Set down the rows verbatim, everything from the line containing "Switch to the 日" down to the line containing "point(233,268)", both included.

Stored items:
^^^^^^^^^^^^^^^^
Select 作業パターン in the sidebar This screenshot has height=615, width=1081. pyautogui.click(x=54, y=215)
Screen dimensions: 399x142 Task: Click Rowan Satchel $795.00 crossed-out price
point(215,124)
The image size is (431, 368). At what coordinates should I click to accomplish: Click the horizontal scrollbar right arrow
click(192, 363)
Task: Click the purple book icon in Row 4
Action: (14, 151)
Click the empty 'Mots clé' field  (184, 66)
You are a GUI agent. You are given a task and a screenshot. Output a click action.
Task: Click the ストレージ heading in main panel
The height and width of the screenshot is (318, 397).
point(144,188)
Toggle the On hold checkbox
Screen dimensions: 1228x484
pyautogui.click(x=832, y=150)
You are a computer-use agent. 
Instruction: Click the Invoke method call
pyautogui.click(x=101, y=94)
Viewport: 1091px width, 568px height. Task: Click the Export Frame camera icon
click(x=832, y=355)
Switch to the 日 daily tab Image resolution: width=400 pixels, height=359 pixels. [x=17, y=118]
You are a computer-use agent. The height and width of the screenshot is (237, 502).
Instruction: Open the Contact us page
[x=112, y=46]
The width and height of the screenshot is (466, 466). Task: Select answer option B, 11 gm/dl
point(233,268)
^^^^^^^^^^^^^^^^
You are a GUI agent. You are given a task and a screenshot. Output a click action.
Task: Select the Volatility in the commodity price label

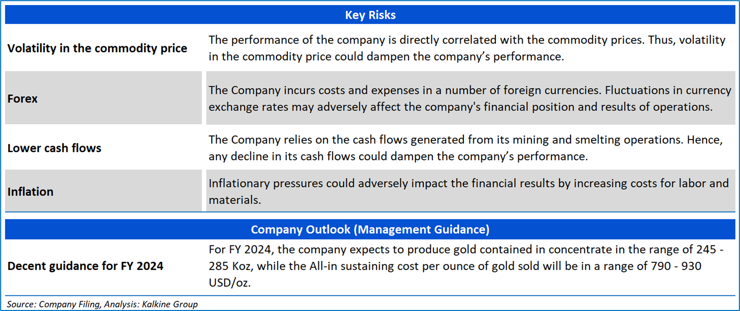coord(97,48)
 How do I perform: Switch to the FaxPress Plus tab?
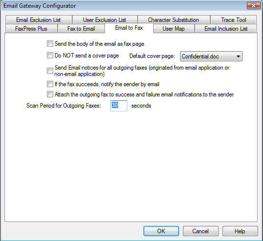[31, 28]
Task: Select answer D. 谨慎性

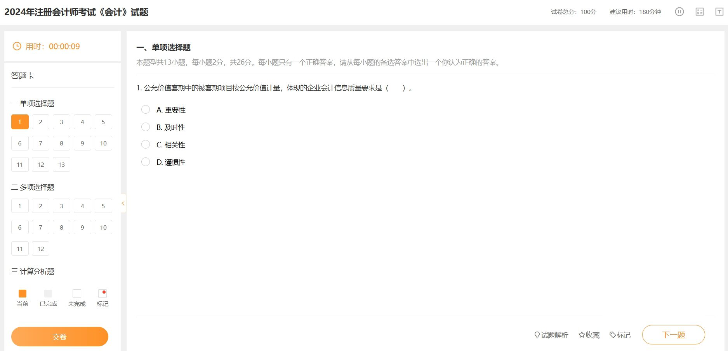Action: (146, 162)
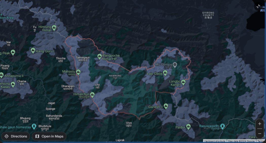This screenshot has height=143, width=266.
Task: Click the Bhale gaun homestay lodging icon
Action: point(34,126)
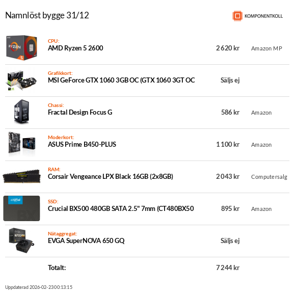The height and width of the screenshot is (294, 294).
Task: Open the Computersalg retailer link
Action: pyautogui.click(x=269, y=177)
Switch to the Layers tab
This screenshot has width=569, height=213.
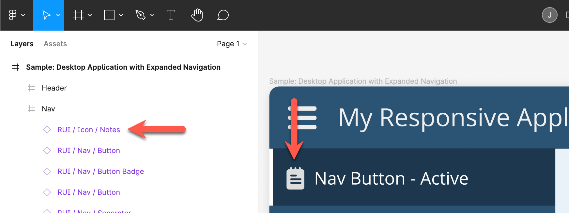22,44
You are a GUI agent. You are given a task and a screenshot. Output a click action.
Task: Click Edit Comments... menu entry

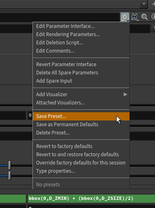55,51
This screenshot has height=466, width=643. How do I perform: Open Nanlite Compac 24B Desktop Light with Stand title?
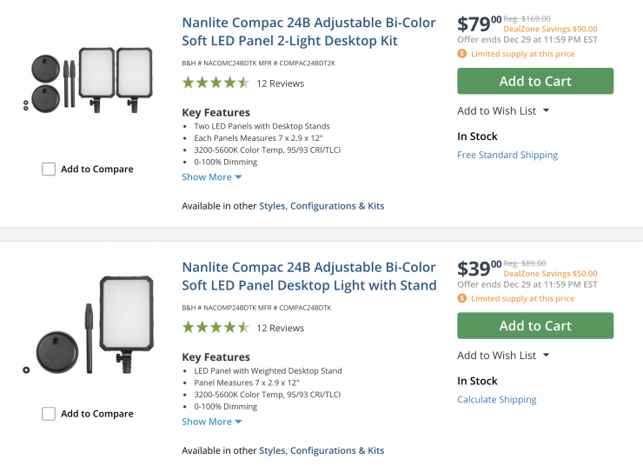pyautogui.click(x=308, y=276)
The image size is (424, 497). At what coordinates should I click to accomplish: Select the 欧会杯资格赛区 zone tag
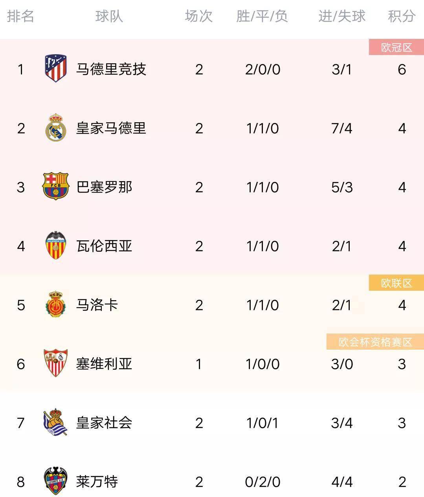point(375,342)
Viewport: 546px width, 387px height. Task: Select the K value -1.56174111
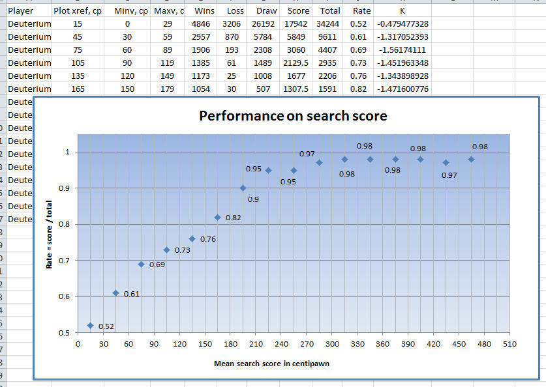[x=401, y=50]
^^^^^^^^^^^^^^^^
#### [Reply to the task]
Switch to the 日 daily tab Image resolution: width=400 pixels, height=359 pixels. [x=17, y=118]
You are a computer-use agent. The height and width of the screenshot is (237, 502).
Instruction: Open the Contact us page
[x=112, y=46]
The width and height of the screenshot is (466, 466). Task: Select answer option B, 11 gm/dl
point(233,268)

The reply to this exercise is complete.